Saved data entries

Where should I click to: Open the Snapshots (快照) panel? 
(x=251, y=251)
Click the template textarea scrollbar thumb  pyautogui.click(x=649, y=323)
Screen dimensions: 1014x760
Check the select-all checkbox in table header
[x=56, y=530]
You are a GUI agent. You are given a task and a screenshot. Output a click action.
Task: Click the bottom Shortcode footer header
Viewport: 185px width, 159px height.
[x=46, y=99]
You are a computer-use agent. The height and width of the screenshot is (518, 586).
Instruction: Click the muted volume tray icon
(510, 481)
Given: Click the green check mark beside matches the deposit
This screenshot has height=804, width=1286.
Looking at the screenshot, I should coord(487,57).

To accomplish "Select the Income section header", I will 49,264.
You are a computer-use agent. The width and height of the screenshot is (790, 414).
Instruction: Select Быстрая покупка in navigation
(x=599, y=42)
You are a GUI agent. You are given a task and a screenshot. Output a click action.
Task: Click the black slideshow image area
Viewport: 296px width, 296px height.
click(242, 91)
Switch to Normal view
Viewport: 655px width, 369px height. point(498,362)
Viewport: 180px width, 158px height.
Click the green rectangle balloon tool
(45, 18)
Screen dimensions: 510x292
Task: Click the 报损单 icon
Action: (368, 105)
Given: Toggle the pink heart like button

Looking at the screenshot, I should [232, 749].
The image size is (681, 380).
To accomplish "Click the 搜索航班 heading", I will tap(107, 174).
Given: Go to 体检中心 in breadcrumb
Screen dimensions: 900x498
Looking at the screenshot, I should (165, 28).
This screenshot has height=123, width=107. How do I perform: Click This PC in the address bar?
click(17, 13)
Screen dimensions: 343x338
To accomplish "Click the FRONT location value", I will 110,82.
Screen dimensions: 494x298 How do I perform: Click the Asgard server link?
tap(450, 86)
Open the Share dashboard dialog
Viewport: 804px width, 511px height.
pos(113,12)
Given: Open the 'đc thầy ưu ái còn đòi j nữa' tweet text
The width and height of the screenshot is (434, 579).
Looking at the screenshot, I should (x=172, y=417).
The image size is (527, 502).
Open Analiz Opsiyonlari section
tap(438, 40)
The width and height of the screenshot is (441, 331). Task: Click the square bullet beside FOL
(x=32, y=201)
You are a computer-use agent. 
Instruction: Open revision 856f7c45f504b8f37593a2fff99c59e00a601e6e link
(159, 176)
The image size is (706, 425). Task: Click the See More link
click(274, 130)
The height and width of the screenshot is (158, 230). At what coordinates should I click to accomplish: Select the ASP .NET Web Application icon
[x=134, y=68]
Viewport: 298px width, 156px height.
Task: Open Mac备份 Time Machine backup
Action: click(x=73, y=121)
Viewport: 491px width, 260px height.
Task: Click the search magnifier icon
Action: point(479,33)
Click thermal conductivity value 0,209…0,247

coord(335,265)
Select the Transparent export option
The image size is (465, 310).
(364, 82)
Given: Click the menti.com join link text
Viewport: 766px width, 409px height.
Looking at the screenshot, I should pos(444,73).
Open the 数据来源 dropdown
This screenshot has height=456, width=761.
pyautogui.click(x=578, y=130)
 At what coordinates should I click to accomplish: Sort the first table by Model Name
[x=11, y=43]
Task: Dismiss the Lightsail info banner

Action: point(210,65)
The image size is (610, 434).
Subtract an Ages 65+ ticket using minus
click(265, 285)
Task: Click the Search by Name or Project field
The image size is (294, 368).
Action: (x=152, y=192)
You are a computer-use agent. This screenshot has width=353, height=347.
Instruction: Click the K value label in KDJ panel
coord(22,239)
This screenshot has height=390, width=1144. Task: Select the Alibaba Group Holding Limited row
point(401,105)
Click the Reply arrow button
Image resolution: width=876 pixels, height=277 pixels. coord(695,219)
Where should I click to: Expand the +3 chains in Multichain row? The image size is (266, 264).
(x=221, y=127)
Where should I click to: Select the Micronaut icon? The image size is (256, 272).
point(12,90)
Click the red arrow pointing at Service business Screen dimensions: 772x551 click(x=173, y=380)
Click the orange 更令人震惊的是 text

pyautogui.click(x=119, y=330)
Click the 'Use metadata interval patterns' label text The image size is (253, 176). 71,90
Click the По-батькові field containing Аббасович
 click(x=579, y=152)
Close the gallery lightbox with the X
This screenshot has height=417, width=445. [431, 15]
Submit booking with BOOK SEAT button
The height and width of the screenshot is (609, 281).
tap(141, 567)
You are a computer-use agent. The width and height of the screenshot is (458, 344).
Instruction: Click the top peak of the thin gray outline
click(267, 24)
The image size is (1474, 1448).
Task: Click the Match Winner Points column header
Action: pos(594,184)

[What you will do] Using the records above, restate word for word the lines from the one with "This screenshot has height=390, width=1144." through the one with "Click the 'Use", both included.

[Output of the task]
This screenshot has height=390, width=1144. Task: Select the Alibaba Group Holding Limited row
point(401,105)
Click the Reply arrow button
Image resolution: width=876 pixels, height=277 pixels. coord(695,219)
Where should I click to: Expand the +3 chains in Multichain row? The image size is (266, 264).
(x=221, y=127)
Where should I click to: Select the Micronaut icon? The image size is (256, 272).
point(12,90)
Click the red arrow pointing at Service business Screen dimensions: 772x551 click(x=173, y=380)
Click the orange 更令人震惊的是 text

pyautogui.click(x=119, y=330)
Click the 'Use metadata interval patterns' label text The image size is (253, 176). 71,90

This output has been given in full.